The Aztecs were the first to start working with cacao beans. At that time their God,
Quetzalcoatl, was the Gardener of Paradise, which explains why cacao beans were
used as their form of currency. At this stage they served no culinary purpose
whatsoever, and it was only on observing the monkeys that the Aztecs started to
become interested in the culinary properties of the cacao tree fruit. To begin with
only the pulp of the tree was used and it was not until later on that the beans
themselves started to be consumed. We do not know who actually had the idea to
roast the beans and then grind them into a paste, but whoever it was had hit on
something fantastic. This mixture of cocoa and spices was to bring happiness to a
whole population. That is until the day a strange vessel sailed into their harbours.

When in 1502 Christopher Columbus set foot in this “New Spain” he received a gift
of cacao beans from an Indian Chief. He had no idea of the immeasurable value of
what he held in his hands.

Meanwhile the legends of Quetzalcoatl continued. As a King cum Priest seeking
immortality he lost his way and finally became mad when he swallowed a potion
prepared by an evil magician. Before moving eastwards he prophesized saying “I will
return in a year of the reed and exercise my authority once again”. The cult
continued to live on under the name of Votan until 1519, a year of the reed. Chance
had it that on 21 April 1519, the time Quetzalcoatl was due to return Hernan Cortés
actually landed on the shores of belonging to King Moctrezuma. Convinced that the
“Great Plumed Serpent” had returned, the Aztecs were invaded and easily
conquered, and endured only bitter hardship until they finally disappeared. The
Conquistadors who were in the search of a new El Dorado also went through terrible
times. The cocoa prepared for them by the Aztecs was not to their liking because it
was too fatty and bitter, but since they had already exhausted their own supplies
they had no other choice but to get used toit. Cocoa served either with cane sugar
or as a drink gradually gained a reputation as a powerful aphrodisiac.
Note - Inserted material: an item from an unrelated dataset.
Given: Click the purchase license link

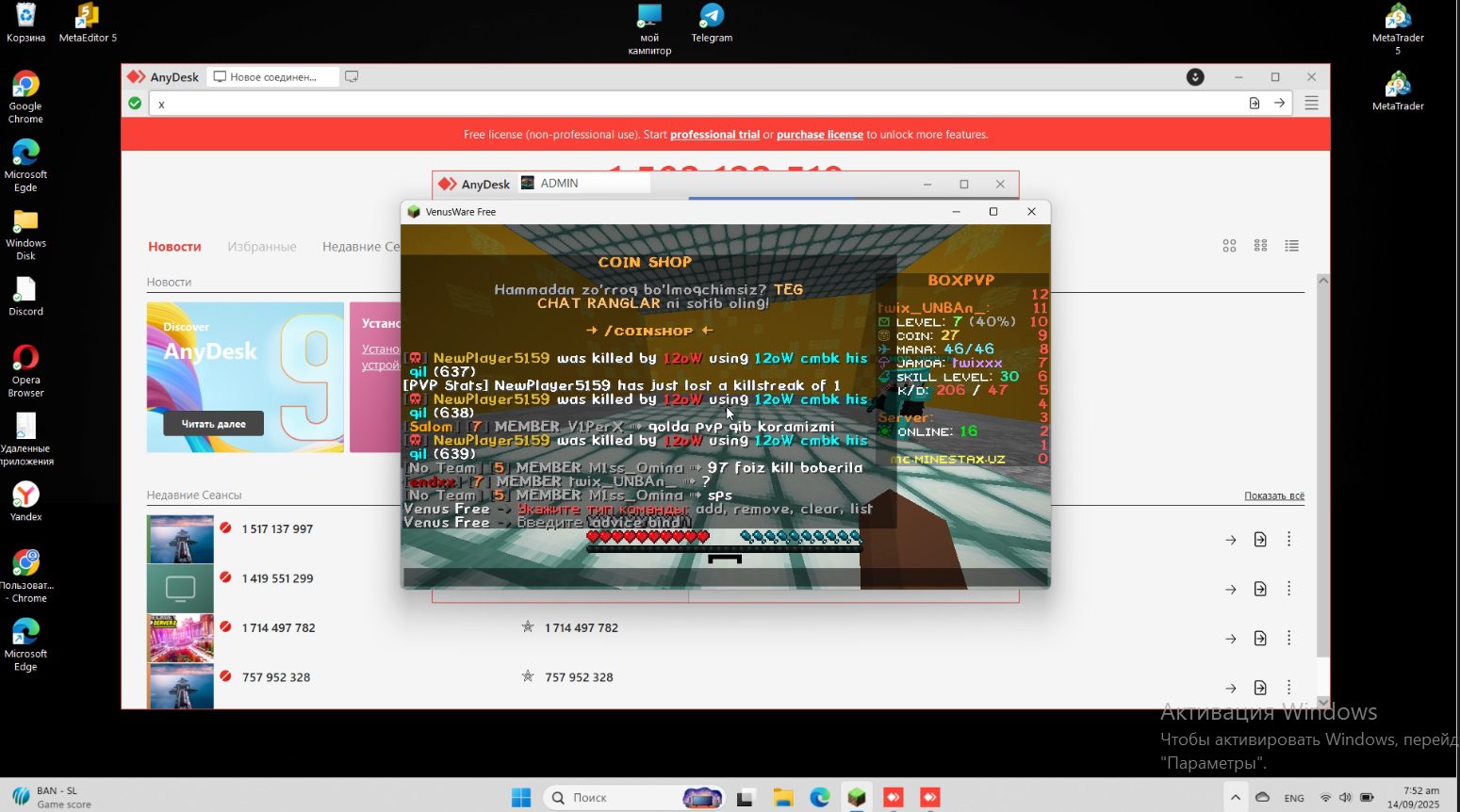Looking at the screenshot, I should coord(819,135).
This
reputation was of course reinforced by what the legends had to say about cocoa.
The Spanish soon became very fond of this beverage.

But it was not until 1580 that cocoa reached Europe and the first chocolate makers
began to set up along the Iberian Peninsula. Their recipe for the cocoa drink was
kept secret for a long time until the Netherlands and the Flemish Kingdom
eventually discovered it. It was not before the beginning of the 17th century that
Europe finally discovered the virtues of cacao beans and it was only in 1671 that the
first Parisian ³Drinking Chocolate House² opened.
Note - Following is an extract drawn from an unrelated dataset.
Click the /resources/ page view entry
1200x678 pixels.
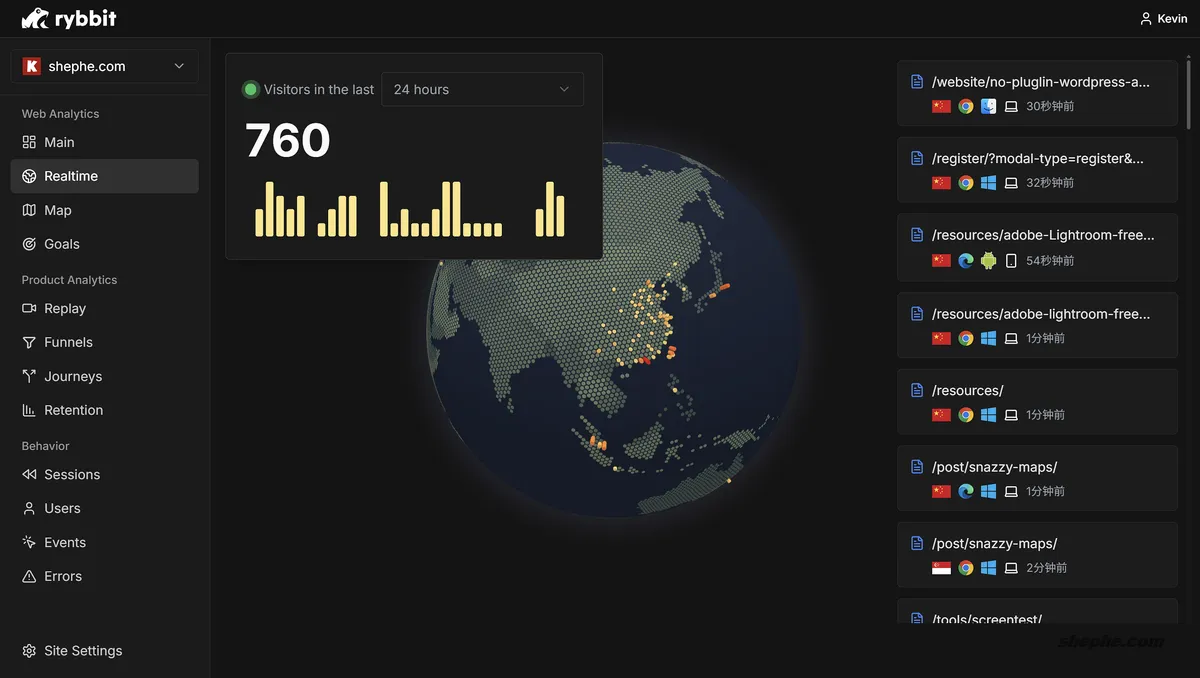(x=967, y=390)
It was not until 1674 that the “chocolate bar” from Great Britain finally caught on.
But there was still a long way to go and it was as late as 1850 that chocolate ceased
to be a product solely reserved for the aristocracy and started to enjoy widespread
public distribution.

A new industry started to replace the handmade production market, with Menier et
Poulain leading the way in France. Other large names started to appear over the
years: Van Houten who introduced a manufacturing process for chocolate powder in
1825, Peter from Switzerland who introduced milk into chocolate in 1875, Caffarel
from Italy who created Gianduj, Neuhaus from Belgium who invented praline and the
box of chocolates as we know it today, and finally Suchard who made the bar of
milk chocolate the popular success it is today.

Bonnat came onto the scene in 1884 and the famous French praline was only the
beginning of what has turned out to be a long story full of chocolate delights and
surprises. It is worth noting that Chocolatier Bonnat was the first chocolatier to
make Chartreuse chocolates. Bonnat remains the exclusive supplier today.

Despite the fact that chocolate traditions began over 5 centuries ago the love,
passion and pleasure which kindled desires then, still live on today. Chocolate the
perfect partner for all gourmet discoveries.

Cehf Heidi Arndt multi award winning Cordon Bleu Chef.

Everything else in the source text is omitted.